THE supply water agency’s failure to provide safe water, especially in Dhaka, has become a major cause of public suffering. In October 2018, a World Bank report showed that 7.5 crore people drink unsafe water as 41 per cent of water sources contain harmful bacteria and 13 per cent contain arsenic. A recent Transparency International Bangladesh report on the performance of the Dhaka Water Supply and Sewerage Authority says that nearly 45 per cent of service-seekers do not get the desired amount of water and about 35 per cent of service-seekers complain of poor quality of water round the year. The poor quality supply water left 91 per cent of the clients with no choice but to boil water which costs gas worth Tk 332 crore a year. Rejecting the report, the DWASA managing director claimed that supply water is safe and is directly drinkable. Aggrieved citizens irked at his remark held protests and demanded that he should apologise. Meanwhile, the local government, rural development and cooperatives ministry submitted a report to the High Court that shows that the supply water is polluted in 59 areas of its 10 zones, proving the claim of the director to be false.
After citizen’s movement for safe water in Dhaka, a parliamentary committee summoned the DWASA managing director, but none from the supply water agency appeared at the meeting. The absence from the meeting indicates a lack of any form of accountability on part of the agency, but it also reflects on the declining moral authority of the parliament, which is largely unrepresentative. The parliamentary committee, however, expressed concern about the slow progress in various development projects of supply water agencies and recommended splitting DWASA keeping to the administrative division of Dhaka south and north city corporations. The decentralisation of administration is an important move, but decentralisation itself will not resolve the problem unless widespread corruption is taken into serious account. It is said that water is not contaminated at source but becomes polluted through pipelines, which are not maintained. Irregularities in recruitment process and lack of proper monitoring have produced an unwilling and corrupt work force that fails to ensure safe water.

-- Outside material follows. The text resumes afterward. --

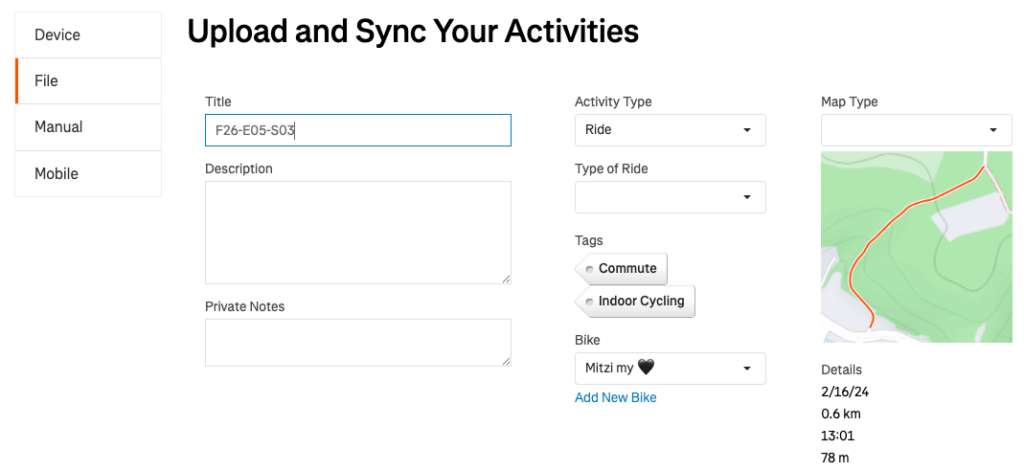Click the Private Notes text box
The width and height of the screenshot is (1024, 471).
[x=357, y=342]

Safe water crisis unless immediately addressed could become a major public health concern. Residents of the city have already reported difficulty in maintaining health and hygiene because of the lack of adequate supply water for domestic use. The number of diarrhoea patients admitted to the ICDDR,B hospital has already crossed the number admitted in any previous summer in 12 years. In summer 2018, the Chattogram Water Supply and Sewerage Authority was blamed for an unchecked outbreak of Hepatitis E. The government must take immediate steps to identify the reasons for the failure and initiate an investigation of the allegation of corruption in the sector. Failure to provide water is a failure to ensure citizen’s constitutional right to basic needs.